Наш трюмный Махарадыч поделился с нами:

– А вот нам где таких практикантов взять, чтоб ковёр несли? Мне-то придётся на такси раскошеливаться. Никакой экономики, одни траты. Но дистанцию в группе выдерживают они чётко. Ковёр-то у них как раз три метра. Не придерёшься.

Почему-то на этом этапе хотелось бы уведомить долготерпеливого читателя, что повествование, за которое после некоторых сомнений и тщательных раздумий всё-таки взялся автор, не имеет определённой фабулы, о чём нетрудно догадаться. Оно лишь отражение недавней действительности и роли в ней новоявленных «пастырей» того времени – волонтёров идеологического фронта. По сути, им была доверена партией душа народа, оторванная ею же от христианской жизни, с коей она пришла на этот свет. Народ, а вернее исконная часть его, всегда мудрее своих вожатых временщиков. И временщики уходят в небытие, а народ остаётся. Идеологическое разложение – это своего рода «проба на вшивость». Поддался ему, будешь всю жизнь пить воду из мутного источника. Конечно же, мы во многом заблуждались, многого не понимали, но всегда чувствовали фальшь, неуместную клоунаду, искусственную идеологию, насаждаемую чуть ли не с пелёнок. Тут же вспоминается детский сад с ненавязчивым названием «Внучата Ильича». Был такой в Ленинграде в 60-е годы. Внуки Ленина – это примерно то же, что дети лейтенанта Шмидта. И наш герой, Перелыкин Валентин Сергеевич, являлся истинным внуком нашего вождя. Хотя все знают, что вождь этот детей не имел.

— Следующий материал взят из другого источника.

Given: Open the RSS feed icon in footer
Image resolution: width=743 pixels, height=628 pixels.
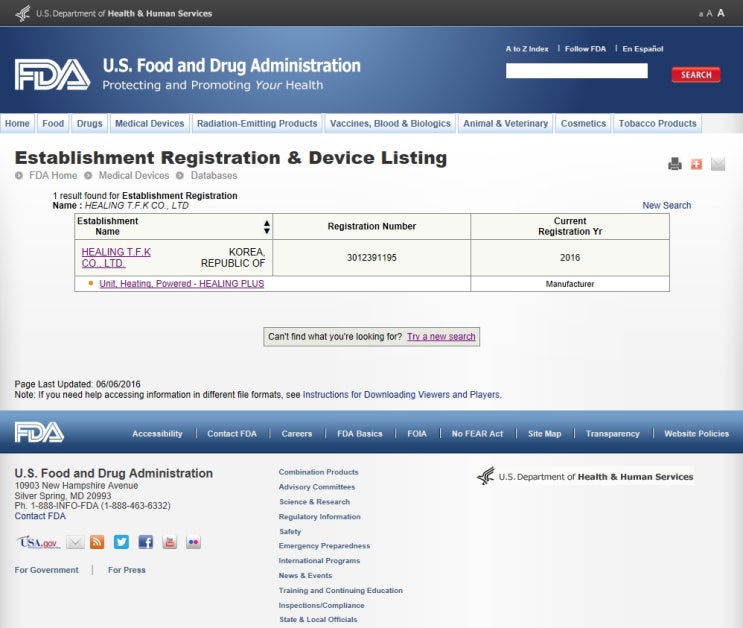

Следующий рейс ознаменовался новым почином, претворённым в жизнь при вхождении в зону Датских проливов. В этих местах берега Скандинавии и Западной Европы сходятся столь близко, а призрак скандинавского социализма становится столь явным, что иногда хочется потрогать его рукой. И чтобы этого не произошло в яви, была выставлена партийная вахта. О! – Многоуважаемый читатель! Партийная вахта в период развитого социализма – это пик высочайшей бдительности и радения за стадо пасомое. Заключалась она в том, что в местах «соприкосновения с противником», где имелась хоть малейшая возможность дезертировать и покинуть пределы суверенного государства, – а борт судна считается территорией государства, под флагом которого оно зарегистрировано, – звучала команда: «Коммунисты – к борту!» По мнению организатора нового почина, это равнялось команде «Коммунисты, вперёд!», когда политрук поднимал в атаку своих бойцов, идущих на смертельный бой с врагом. Правда, тогда, в Отечественную, идти первым под пули было своего рода честью для истинного коммуниста, и, само собой, – героизмом. А здесь весь «героизм» сводился к тому, что коммунист (и только коммунист), ставший по команде к борту, должен пресечь любое намерение беспартийного (т. е. не коммуниста) прыгнуть за борт. А прыгнув за борт и преодолев двухсотметровую водную дистанцию стилем «кроль», можно оказаться, в конце концов, на «вражеском» берегу: на датском или шведском, смотря с какого борта решится прыгнуть доброхот. Конечно же, желающих по осени прыгать в воду остывающего пролива с риском попасть под винты идущего следом парохода не нашлось. Хотя, при удачном заплыве, маячила вероятность буквально через какие-то там полчаса, час «наслаждаться» всеми прелестями капиталистического образа жизни. Но и здесь не было резона. В конце рейса наше судно всё равно заходило в один из иностранных портов, откуда убежать было гораздо проще и без малейшего риска для жизни. Это только нездоровая тяга к западным ценностям и какая-то воистину животная непосредственность могли подвигнуть некоего отщепенца ухнуть головой с верхней палубы в быстротекущие воды Зунда. При такой постановке дела вероятность быть вынесенным в Северное море гораздо больше, чем оказаться на вожделенном берегу Западной Европы.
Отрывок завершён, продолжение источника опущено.